Open enrollment for Medicare will begin this October. If you are approaching 65 years or are older, do you know your options?
Kimberly Bloir is an Insurance Specialist at Visiting Nurse Association of Ohio. “It’s difficult to think about these types of questions when you’re healthy,” she says. “But it’s important for people to make these decisions before they require healthcare services for an illness or disease.”
Do Your Research
So, where do you even start? Bloir says, “First of all, you’ll need to make the decision to choose between traditional Medicare and Medicare Advantage plans.” Each option has pros and cons. “It’s a good idea to start by making a list of all your medical insurance claims from the past 12 months. This will help you get a sense of the types of claims and the provider, which will shed light on your potential future medical needs,” she said.
With traditional Medicare, your healthcare coverage comes straight from the Federal Government. A handful of service providers will be assigned based on the state. Your local Social Security office is a great resource. They can help advise you on who the providers are for your area. It’s important to note that you’ll need to purchase a separate pharmaceutical plan to cover prescription drug medications that you might need.
With a Medicare Advantage Plan, a third party provider will be covering your expenses, and your payments will go directly to them.
When researching plans, Bloir says that it’s just as important to consider the deductible as well as the premium. “In many cases, depending on the type of services you might need, the deductibles might end up being more than what you’d be saving with a lower premium.”
Find a Doctor You Trust
Researching the right plan for you is important, especially if you are considering staying with your family doctor or a specialist that you trust.

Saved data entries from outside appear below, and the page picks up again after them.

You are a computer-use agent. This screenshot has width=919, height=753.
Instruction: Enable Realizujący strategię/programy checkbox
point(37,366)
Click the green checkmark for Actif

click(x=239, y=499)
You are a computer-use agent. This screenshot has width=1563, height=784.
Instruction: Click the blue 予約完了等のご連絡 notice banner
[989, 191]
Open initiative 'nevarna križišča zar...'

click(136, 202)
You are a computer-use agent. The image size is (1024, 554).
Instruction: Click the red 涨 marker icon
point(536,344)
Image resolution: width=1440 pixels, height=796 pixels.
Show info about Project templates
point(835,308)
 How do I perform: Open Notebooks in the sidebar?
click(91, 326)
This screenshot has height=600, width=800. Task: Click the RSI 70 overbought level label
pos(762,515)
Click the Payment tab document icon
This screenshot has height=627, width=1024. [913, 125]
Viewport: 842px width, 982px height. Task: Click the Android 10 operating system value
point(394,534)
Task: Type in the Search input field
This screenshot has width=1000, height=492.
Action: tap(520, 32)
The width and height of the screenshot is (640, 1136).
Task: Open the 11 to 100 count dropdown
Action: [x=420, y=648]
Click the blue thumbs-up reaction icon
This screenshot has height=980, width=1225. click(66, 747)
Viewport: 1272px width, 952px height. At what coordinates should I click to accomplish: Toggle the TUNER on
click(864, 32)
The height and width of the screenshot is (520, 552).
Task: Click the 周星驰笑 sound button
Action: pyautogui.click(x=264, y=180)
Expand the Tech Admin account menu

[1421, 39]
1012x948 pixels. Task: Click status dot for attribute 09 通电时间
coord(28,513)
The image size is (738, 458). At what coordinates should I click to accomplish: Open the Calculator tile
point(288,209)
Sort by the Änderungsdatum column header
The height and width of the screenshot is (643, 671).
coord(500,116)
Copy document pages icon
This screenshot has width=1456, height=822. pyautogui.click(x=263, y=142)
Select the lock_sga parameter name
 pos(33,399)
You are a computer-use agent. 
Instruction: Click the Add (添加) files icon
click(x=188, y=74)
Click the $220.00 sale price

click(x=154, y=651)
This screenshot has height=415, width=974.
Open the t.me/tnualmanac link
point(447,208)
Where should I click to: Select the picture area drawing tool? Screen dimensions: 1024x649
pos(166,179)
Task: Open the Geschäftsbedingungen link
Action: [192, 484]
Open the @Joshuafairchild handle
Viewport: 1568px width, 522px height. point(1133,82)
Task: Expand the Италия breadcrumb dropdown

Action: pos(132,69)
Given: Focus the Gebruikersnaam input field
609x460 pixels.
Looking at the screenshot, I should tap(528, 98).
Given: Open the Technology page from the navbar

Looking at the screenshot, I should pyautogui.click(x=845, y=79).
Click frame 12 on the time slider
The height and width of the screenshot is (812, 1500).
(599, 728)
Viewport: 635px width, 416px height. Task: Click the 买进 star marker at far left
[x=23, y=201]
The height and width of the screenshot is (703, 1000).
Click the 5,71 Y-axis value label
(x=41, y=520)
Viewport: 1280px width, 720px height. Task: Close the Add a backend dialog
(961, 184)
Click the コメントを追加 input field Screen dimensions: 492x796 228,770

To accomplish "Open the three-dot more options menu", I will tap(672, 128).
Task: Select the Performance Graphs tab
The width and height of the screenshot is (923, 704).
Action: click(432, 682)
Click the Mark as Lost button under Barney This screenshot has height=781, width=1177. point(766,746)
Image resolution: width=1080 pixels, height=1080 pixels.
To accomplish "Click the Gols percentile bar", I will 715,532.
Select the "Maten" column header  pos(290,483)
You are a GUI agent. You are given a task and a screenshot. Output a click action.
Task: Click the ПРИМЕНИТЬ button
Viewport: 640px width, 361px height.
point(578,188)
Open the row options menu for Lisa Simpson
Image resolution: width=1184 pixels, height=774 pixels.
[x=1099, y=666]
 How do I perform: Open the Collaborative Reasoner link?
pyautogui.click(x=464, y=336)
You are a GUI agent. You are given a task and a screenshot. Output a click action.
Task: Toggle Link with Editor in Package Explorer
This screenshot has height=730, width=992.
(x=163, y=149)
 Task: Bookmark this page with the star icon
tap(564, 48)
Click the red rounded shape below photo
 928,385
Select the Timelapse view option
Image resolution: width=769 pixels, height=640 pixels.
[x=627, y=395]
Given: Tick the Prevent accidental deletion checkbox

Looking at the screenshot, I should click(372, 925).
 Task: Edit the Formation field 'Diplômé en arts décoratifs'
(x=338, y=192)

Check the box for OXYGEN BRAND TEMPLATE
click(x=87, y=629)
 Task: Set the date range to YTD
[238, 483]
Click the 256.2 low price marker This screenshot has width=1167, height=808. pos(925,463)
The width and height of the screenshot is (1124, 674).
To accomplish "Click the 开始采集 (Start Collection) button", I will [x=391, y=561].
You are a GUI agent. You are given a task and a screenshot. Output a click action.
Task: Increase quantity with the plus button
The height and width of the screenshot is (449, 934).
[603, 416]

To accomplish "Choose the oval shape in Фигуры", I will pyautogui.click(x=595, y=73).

That doctor or specialist may be out of network and may end up costing you more with traditional Medicare or Medicare Advantage.
However, Bloir stresses that having a doctor you can trust is very important. “You have to be your own advocate for healthcare,” she says. “But having a doctor or specialist that you trust can help you feel confident about all of your options when dealing with an illness or medical issue. For some people, the reassurance is worth the additional out-of-network expenses.”
Be Your Own Proponent of Self-Care
It can be very difficult to be your own proponent of self-care, Bloir says. “Unless you’ve been through a scenario, you’ll never know every question you need to ask when signing up with an insurance company.”
The best advice, she says, is that once you decide on an insurance plan, you should always be the one making the calls directly to the insurance company. “There’s too much turnover in healthcare for them to know every little question to ask,” Bloir says. “You can’t depend on your providers to always know what to ask on your behalf so, instead, you can call them directly or have a plan in place for a family member to call on your behalf.”
Have the Difficult Conversations
Finally, it’s critical to have a specific plan in place in case of a medical emergency. “It’s difficult to talk with loved ones about what to do in a medical emergency but it’s so important,” Bloir says. “It is crucial for the patient and the family member to know how to respond quickly and assertively in a medical emergency.”
“As providers, we get into grid lock if we don’t follow all the rules. Patients and family members have to be reactionary when emergencies arise and a lot of times, they’re not prepared.
“Things are changing so rapidly and quickly,” she says. “Check the Medicare.gov website frequently. Your family doctor is also a great resource for you. If you have questions about home healthcare specifically, we are always glad to talk through it with you over the phone.”